Frontal parameters and temperature advection

TFP and warm advection chart (Fig. MC05) shows the location of MCS's in respect to the approaching cold front from the south. The MCS are ideally located - just before the actual Cold Front, but clearly as separate cloud. At 12.00 UTC the young MCS seems to be located within zero temperature advection, but later in the evening they move towards an area of advection and catch up with the the Warm Front cloud band.

15 June 1998/12.00 UTC - Meteosat IR image; blue: thermal front parameter (TFP) 500/850 hPa, green: equivalent thickness 500/850 hPa, red: temperature advection - WA
15 June 1998/18.00 UTC - Meteosat IR image; blue: thermal front parameter (TFP) 500/850 hPa, green: equivalent thickness 500/850 hPa, red: temperature advection - WA

Vertical Cross sections

The vertical cross sections shown below are oriented from east to west. The exact location of the cross section is shown in Fig. MC07. Only 12.00 UTC cross sections are shown; cross sections at 18.00 UTC are very similar.

15 June 1998/12.00 UTC - Meteosat IR image; position of vertical cross section indicated

Easternmost (leftmost) peak in IR pixel counts corresponds to convective clouds associated with developing MCS; the air mass appears to be potentially unstable throughout a deep layer above the ground (up to 500 hPa). MCS's are in an area of weak warm advection (MC08). The cross section shows the typical characteristics of a Warm Front Band with only weak temperature advection within.
The distribution of convergence (Fig. MC09) is less typical, because convergence is found only in middle layers, not in lower layers.
PVA (Fig. MC10) appears to have no impact on the development of MCS.
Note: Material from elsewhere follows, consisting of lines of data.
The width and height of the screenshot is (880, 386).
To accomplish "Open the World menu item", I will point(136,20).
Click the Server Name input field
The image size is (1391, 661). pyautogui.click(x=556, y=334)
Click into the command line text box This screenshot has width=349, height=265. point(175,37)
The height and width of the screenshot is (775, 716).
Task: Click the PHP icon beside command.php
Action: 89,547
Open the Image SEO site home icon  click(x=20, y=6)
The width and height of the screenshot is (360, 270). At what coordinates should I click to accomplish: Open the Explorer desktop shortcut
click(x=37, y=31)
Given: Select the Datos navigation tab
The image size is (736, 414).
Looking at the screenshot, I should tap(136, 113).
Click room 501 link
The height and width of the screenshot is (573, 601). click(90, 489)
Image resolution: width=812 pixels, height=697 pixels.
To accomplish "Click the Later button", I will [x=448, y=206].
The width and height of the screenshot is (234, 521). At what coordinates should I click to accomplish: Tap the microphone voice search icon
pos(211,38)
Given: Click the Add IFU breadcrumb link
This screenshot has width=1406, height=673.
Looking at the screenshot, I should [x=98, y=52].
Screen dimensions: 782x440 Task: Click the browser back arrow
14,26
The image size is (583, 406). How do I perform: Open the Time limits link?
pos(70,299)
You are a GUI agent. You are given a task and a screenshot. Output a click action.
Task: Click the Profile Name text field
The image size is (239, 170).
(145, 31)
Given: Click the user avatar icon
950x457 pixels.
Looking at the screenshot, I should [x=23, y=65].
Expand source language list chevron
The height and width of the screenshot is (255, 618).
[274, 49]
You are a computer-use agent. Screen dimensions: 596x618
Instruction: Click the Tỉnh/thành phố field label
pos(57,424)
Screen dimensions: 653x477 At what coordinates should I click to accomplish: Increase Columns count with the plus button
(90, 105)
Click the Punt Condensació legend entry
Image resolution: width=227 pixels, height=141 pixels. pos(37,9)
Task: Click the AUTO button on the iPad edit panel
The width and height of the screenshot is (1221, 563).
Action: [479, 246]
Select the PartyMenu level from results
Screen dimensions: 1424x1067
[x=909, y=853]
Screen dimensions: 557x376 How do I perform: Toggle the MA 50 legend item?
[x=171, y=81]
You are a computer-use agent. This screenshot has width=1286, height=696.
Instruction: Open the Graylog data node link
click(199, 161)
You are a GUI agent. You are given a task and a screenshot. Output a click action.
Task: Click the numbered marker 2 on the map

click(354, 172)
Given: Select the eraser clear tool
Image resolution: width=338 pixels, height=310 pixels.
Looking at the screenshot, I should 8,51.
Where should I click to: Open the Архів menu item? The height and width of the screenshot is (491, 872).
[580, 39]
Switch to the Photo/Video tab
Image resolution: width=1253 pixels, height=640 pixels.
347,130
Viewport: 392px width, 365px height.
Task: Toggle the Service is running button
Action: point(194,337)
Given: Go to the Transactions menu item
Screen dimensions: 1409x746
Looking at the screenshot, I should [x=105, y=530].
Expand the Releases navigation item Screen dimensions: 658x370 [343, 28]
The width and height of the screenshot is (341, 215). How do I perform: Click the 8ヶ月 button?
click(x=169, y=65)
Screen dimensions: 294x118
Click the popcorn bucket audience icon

15 June 1998/12.00 UTC - Vertical cross section; white: isentropes (ThetaE), green thin: temperature advection - CA, green thick: temperature advection - WA, orange thin: IR pixel values, orange thick: WV pixel values
15 June 1998/12.00 UTC - Vertical cross section; white: isentropes (ThetaE), green thin: divergence, green thick: convergence, orange thin: IR pixel values, orange thick: WV pixel values
15 June 1998/12.00 UTC - Vertical cross section; white: isentropes (ThetaE), green thick: vorticity advection - PVA, green thin: vorticity advection - NVA, orange thin: IR pixel values, orange thick: WV pixel values

Conclusions

The case study describes a typical summertime development, the western part of Europe may be under an extensive Upper Level Low or trough with unstable and cool weather, while an extensive area of high pressure is centered over Russia giving very warm and dry weather for eastern Europe. A baroclinic zone with considerable temperature gradient and instability may develop between these two air-masses.

In this case study the baroclinic zone extended from the Black Sea up to eastern parts of Scandinavia. A wave disturbance formed within the baroclinic zone. An asssociated low pressure centre moved northwards from the Black Sea. Warm and Cold Fronts brought precipitation, which was more continuous on the western (cooler) side of the Wave, and more convective on the eastern (warmer and more unstable) side of the Wave.

Warm Front cloudiness had a distinct band character, as the air in the warm sector was originally relatively dry. An appreciable amount of potential instability was released as a result of afternoon heating over western Russia, which resulted in very quick development of Cb cells and MCS's over an extensive area. The location of MCS's matched the location of maximum ThetaE at 850 hPa very closely. The mature MCS brought intense thunderstorms, gusty winds and rain to the Baltic States and to southern Finland later in the evening.